Without the refugees, the fight woul
d have been hopeless. The civilians picked up the muskets that fell from dead soldiers, providing fresh bodies for Dobraev to throw into the line. Now that he had the right idea, he was skilled enough that Winter left him on his own, sticking close to the Haeta. She and Vess led them wherever the red-eyes threatened to break through, blunting their attacks long enough for the line to pull back. The price they paid was terrible, the girls whom Winter had come to know falling one after another, cut down by musket-fire or gutted with bayonets.
They were fighting around the base of the Keep when word finally came. The stone walls provided cover for musketeers who fired weapons reloaded by refugee women huddled in its lee. A refugee girl grabbed Winter’s arm to get her attention.
“Alex says the boats are ready!” she shouted, almost inaudible above the battle racket. “She says to come now; the sailors don’t want to wait!”

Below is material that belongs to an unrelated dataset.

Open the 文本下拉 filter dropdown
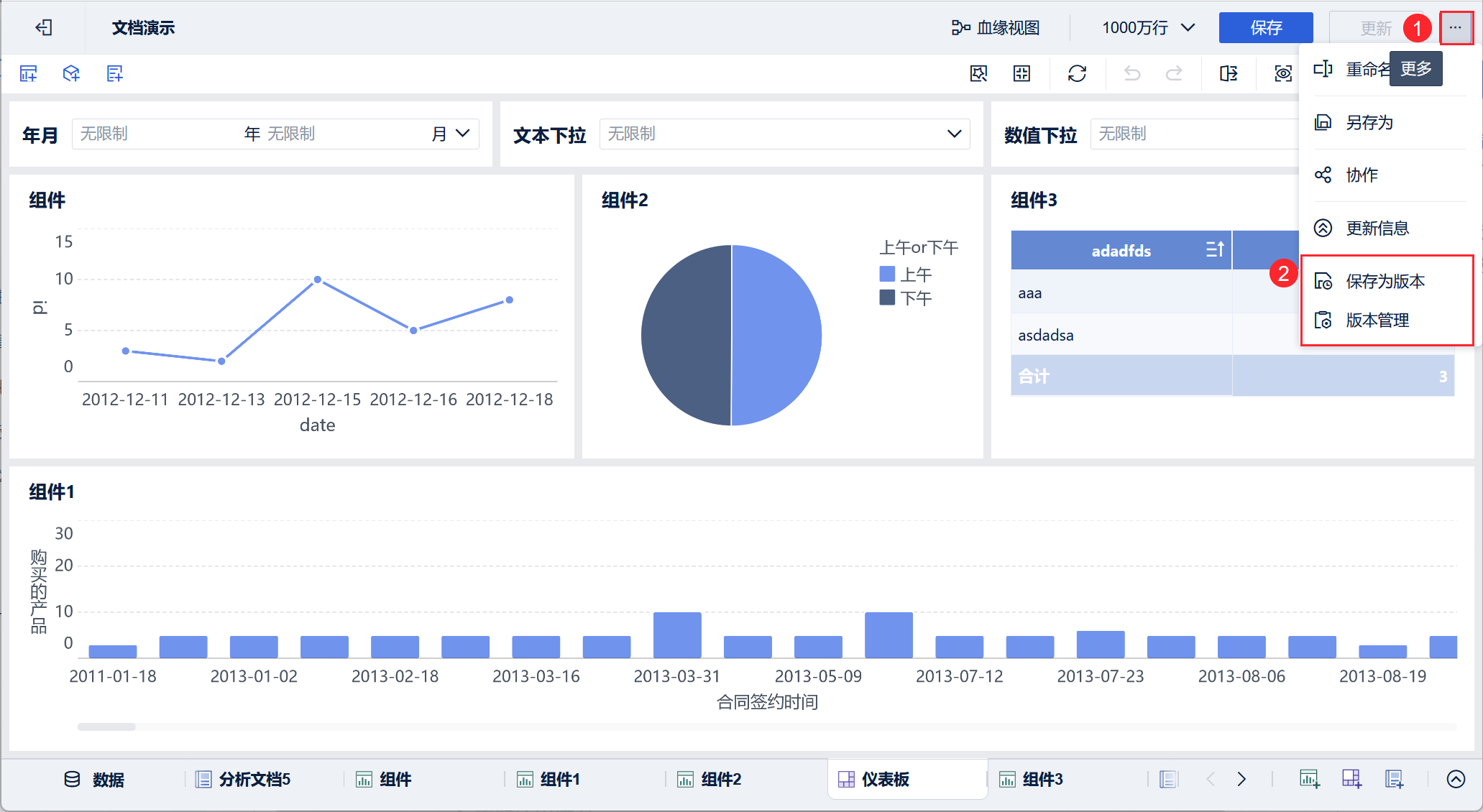The image size is (1483, 812). point(784,134)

Winter locked eyes with Vess, who waited nearby with a dozen surviving, blood-stained Haeta. “Go board,” she said. “Don’t let them leave without the rest of us.”
Vess grinned savagely and pointed with her spear, and they took off at a run. Winter found Dobraev and shouted the news in his ear. The defenders disengaged, gradually at first, a few men turning to fire to keep the red-eyes at bay while the rest hurried ahead of them. When the Beast realized what was happening, its creatures surged forward, ignoring musketry and opposition, ignoring wounds, ignoring everything.
“Run!” Winter screamed. “Now!”
They ran, dodging through the camp, all organized resistance gone. A soldier tripped over a tent line and vanished, trampled by the horde of red-eyes. There was scarcely any firing now, just a mad scramble to escape. Winter thought her heart would burst, her lungs sawing at the air, Dobraev leaping nimbly over a broken crate just ahead of her.
Then there were no more shacks, and the stone pier was in view. The two ships, packed from bow to stern with a dense mass of humanity, rode dangerously low in the water. They’d pulled away from the pier, held in place by only a few straining lines, with cargo nets dangling from their sides into the rushing water. The soldiers were throwing away their muskets and jumping, swimming out to get a hold on the nets and haul themselves up.